§ Exercise requirements:
The entries shown next need to be written again word for word.

Segment Start: Extracted entries

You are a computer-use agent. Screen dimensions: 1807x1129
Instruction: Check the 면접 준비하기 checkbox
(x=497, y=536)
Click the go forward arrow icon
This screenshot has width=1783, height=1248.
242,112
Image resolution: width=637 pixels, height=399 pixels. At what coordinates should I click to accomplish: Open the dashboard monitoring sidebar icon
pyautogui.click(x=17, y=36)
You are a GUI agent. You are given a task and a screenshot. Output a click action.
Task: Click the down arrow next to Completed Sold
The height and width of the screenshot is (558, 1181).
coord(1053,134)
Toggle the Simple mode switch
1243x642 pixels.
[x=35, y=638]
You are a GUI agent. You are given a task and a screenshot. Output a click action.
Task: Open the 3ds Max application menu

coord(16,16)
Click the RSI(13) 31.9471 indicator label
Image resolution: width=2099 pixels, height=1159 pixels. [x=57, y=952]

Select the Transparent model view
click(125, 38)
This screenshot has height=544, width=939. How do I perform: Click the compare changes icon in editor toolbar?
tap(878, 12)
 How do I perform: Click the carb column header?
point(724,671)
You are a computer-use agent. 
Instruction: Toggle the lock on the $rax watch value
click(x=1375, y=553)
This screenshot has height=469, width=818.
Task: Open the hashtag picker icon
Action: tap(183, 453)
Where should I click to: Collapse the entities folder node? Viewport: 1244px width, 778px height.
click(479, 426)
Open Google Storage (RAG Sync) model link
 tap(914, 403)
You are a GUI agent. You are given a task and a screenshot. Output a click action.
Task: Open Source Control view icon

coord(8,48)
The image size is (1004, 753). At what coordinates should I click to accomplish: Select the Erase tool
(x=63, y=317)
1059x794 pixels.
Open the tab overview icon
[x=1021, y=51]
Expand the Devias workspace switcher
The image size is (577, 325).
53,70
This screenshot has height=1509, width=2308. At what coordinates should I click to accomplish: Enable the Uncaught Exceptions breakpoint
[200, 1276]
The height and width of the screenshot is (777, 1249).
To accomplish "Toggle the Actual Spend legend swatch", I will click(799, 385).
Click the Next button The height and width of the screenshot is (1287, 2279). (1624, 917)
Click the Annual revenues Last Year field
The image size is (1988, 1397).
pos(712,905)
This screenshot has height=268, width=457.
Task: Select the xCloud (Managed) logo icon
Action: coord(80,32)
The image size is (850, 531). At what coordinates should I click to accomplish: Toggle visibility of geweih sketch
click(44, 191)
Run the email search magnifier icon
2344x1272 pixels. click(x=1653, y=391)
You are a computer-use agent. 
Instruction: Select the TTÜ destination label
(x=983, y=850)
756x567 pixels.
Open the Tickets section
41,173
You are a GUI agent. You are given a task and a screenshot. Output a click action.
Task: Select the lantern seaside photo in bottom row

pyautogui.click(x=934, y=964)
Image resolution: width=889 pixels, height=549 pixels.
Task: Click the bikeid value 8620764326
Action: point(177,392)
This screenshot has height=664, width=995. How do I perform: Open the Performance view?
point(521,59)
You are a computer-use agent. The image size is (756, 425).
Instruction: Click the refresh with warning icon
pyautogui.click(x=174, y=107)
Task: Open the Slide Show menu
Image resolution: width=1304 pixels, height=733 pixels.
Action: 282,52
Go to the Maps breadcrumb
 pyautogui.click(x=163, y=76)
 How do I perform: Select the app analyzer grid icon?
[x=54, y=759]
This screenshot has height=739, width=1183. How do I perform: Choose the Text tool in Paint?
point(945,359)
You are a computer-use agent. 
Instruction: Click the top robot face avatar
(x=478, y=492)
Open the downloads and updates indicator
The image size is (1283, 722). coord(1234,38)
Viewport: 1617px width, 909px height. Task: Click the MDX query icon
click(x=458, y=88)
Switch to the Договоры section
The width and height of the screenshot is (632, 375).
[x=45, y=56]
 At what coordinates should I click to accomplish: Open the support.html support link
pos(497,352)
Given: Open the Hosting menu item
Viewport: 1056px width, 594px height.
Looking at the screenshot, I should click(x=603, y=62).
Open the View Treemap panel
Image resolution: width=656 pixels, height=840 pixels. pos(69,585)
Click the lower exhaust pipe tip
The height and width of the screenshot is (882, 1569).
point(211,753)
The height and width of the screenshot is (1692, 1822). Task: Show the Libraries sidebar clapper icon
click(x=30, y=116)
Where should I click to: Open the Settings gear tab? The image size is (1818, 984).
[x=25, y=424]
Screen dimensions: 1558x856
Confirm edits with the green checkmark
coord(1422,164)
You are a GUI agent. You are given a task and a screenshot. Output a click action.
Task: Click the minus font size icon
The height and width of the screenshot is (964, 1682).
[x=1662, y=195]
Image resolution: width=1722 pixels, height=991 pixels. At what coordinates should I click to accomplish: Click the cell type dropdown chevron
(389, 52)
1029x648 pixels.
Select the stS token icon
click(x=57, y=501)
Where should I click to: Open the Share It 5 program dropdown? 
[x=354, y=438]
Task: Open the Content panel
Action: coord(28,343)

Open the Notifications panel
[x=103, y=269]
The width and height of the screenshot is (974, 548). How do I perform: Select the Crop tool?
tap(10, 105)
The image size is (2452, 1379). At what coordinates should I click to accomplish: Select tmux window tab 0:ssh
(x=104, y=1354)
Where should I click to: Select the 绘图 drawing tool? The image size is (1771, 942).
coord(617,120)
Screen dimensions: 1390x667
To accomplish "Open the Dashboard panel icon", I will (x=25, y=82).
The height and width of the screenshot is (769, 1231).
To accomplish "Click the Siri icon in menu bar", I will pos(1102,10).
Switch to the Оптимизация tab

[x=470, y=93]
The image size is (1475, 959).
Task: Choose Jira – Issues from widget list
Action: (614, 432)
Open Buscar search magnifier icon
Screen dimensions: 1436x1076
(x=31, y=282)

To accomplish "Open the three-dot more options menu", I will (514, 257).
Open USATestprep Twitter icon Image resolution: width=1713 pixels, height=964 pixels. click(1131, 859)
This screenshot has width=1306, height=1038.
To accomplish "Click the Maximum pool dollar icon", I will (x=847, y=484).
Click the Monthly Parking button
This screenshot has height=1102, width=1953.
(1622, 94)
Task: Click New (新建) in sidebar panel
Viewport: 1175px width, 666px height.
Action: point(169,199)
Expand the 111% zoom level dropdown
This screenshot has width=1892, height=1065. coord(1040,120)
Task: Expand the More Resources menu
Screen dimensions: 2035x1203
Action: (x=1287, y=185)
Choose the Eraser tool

Segment End: Extracted entries

§ Written response:
You are a computer-use agent. Screen dimensions: 1807x1129
Instruction: Check the 면접 준비하기 checkbox
(x=497, y=536)
Click the go forward arrow icon
This screenshot has width=1783, height=1248.
242,112
Image resolution: width=637 pixels, height=399 pixels. At what coordinates should I click to accomplish: Open the dashboard monitoring sidebar icon
pyautogui.click(x=17, y=36)
You are a GUI agent. You are given a task and a screenshot. Output a click action.
Task: Click the down arrow next to Completed Sold
The height and width of the screenshot is (558, 1181).
coord(1053,134)
Toggle the Simple mode switch
1243x642 pixels.
[x=35, y=638]
You are a GUI agent. You are given a task and a screenshot. Output a click action.
Task: Open the 3ds Max application menu

coord(16,16)
Click the RSI(13) 31.9471 indicator label
Image resolution: width=2099 pixels, height=1159 pixels. [x=57, y=952]

Select the Transparent model view
click(125, 38)
This screenshot has height=544, width=939. How do I perform: Click the compare changes icon in editor toolbar?
tap(878, 12)
 How do I perform: Click the carb column header?
point(724,671)
You are a computer-use agent. 
Instruction: Toggle the lock on the $rax watch value
click(x=1375, y=553)
This screenshot has height=469, width=818.
Task: Open the hashtag picker icon
Action: tap(183, 453)
Where should I click to: Collapse the entities folder node? Viewport: 1244px width, 778px height.
click(479, 426)
Open Google Storage (RAG Sync) model link
 tap(914, 403)
You are a GUI agent. You are given a task and a screenshot. Output a click action.
Task: Open Source Control view icon

coord(8,48)
The image size is (1004, 753). At what coordinates should I click to accomplish: Select the Erase tool
(x=63, y=317)
1059x794 pixels.
Open the tab overview icon
[x=1021, y=51]
Expand the Devias workspace switcher
The image size is (577, 325).
53,70
This screenshot has height=1509, width=2308. At what coordinates should I click to accomplish: Enable the Uncaught Exceptions breakpoint
[200, 1276]
The height and width of the screenshot is (777, 1249).
To accomplish "Toggle the Actual Spend legend swatch", I will click(799, 385).
Click the Next button The height and width of the screenshot is (1287, 2279). (1624, 917)
Click the Annual revenues Last Year field
The image size is (1988, 1397).
pos(712,905)
This screenshot has height=268, width=457.
Task: Select the xCloud (Managed) logo icon
Action: coord(80,32)
The image size is (850, 531). At what coordinates should I click to accomplish: Toggle visibility of geweih sketch
click(44, 191)
Run the email search magnifier icon
2344x1272 pixels. click(x=1653, y=391)
You are a computer-use agent. 
Instruction: Select the TTÜ destination label
(x=983, y=850)
756x567 pixels.
Open the Tickets section
41,173
You are a GUI agent. You are given a task and a screenshot. Output a click action.
Task: Select the lantern seaside photo in bottom row

pyautogui.click(x=934, y=964)
Image resolution: width=889 pixels, height=549 pixels.
Task: Click the bikeid value 8620764326
Action: point(177,392)
This screenshot has height=664, width=995. How do I perform: Open the Performance view?
point(521,59)
You are a computer-use agent. The image size is (756, 425).
Instruction: Click the refresh with warning icon
pyautogui.click(x=174, y=107)
Task: Open the Slide Show menu
Image resolution: width=1304 pixels, height=733 pixels.
Action: 282,52
Go to the Maps breadcrumb
 pyautogui.click(x=163, y=76)
 How do I perform: Select the app analyzer grid icon?
[x=54, y=759]
This screenshot has height=739, width=1183. How do I perform: Choose the Text tool in Paint?
point(945,359)
You are a computer-use agent. 
Instruction: Click the top robot face avatar
(x=478, y=492)
Open the downloads and updates indicator
The image size is (1283, 722). coord(1234,38)
Viewport: 1617px width, 909px height. Task: Click the MDX query icon
click(x=458, y=88)
Switch to the Договоры section
The width and height of the screenshot is (632, 375).
[x=45, y=56]
 At what coordinates should I click to accomplish: Open the support.html support link
pos(497,352)
Given: Open the Hosting menu item
Viewport: 1056px width, 594px height.
Looking at the screenshot, I should click(x=603, y=62).
Open the View Treemap panel
Image resolution: width=656 pixels, height=840 pixels. pos(69,585)
Click the lower exhaust pipe tip
The height and width of the screenshot is (882, 1569).
point(211,753)
The height and width of the screenshot is (1692, 1822). Task: Show the Libraries sidebar clapper icon
click(x=30, y=116)
Where should I click to: Open the Settings gear tab? The image size is (1818, 984).
[x=25, y=424]
Screen dimensions: 1558x856
Confirm edits with the green checkmark
coord(1422,164)
You are a GUI agent. You are given a task and a screenshot. Output a click action.
Task: Click the minus font size icon
The height and width of the screenshot is (964, 1682).
[x=1662, y=195]
Image resolution: width=1722 pixels, height=991 pixels. At what coordinates should I click to accomplish: Click the cell type dropdown chevron
(389, 52)
1029x648 pixels.
Select the stS token icon
click(x=57, y=501)
Where should I click to: Open the Share It 5 program dropdown? 
[x=354, y=438]
Task: Open the Content panel
Action: coord(28,343)

Open the Notifications panel
[x=103, y=269]
The width and height of the screenshot is (974, 548). How do I perform: Select the Crop tool?
tap(10, 105)
The image size is (2452, 1379). At what coordinates should I click to accomplish: Select tmux window tab 0:ssh
(x=104, y=1354)
Where should I click to: Select the 绘图 drawing tool? The image size is (1771, 942).
coord(617,120)
Screen dimensions: 1390x667
To accomplish "Open the Dashboard panel icon", I will (x=25, y=82).
The height and width of the screenshot is (769, 1231).
To accomplish "Click the Siri icon in menu bar", I will pos(1102,10).
Switch to the Оптимизация tab

[x=470, y=93]
The image size is (1475, 959).
Task: Choose Jira – Issues from widget list
Action: (614, 432)
Open Buscar search magnifier icon
Screen dimensions: 1436x1076
(x=31, y=282)

To accomplish "Open the three-dot more options menu", I will (514, 257).
Open USATestprep Twitter icon Image resolution: width=1713 pixels, height=964 pixels. click(1131, 859)
This screenshot has width=1306, height=1038.
To accomplish "Click the Maximum pool dollar icon", I will (x=847, y=484).
Click the Monthly Parking button
This screenshot has height=1102, width=1953.
(1622, 94)
Task: Click New (新建) in sidebar panel
Viewport: 1175px width, 666px height.
Action: point(169,199)
Expand the 111% zoom level dropdown
This screenshot has width=1892, height=1065. coord(1040,120)
Task: Expand the More Resources menu
Screen dimensions: 2035x1203
Action: (x=1287, y=185)
Choose the Eraser tool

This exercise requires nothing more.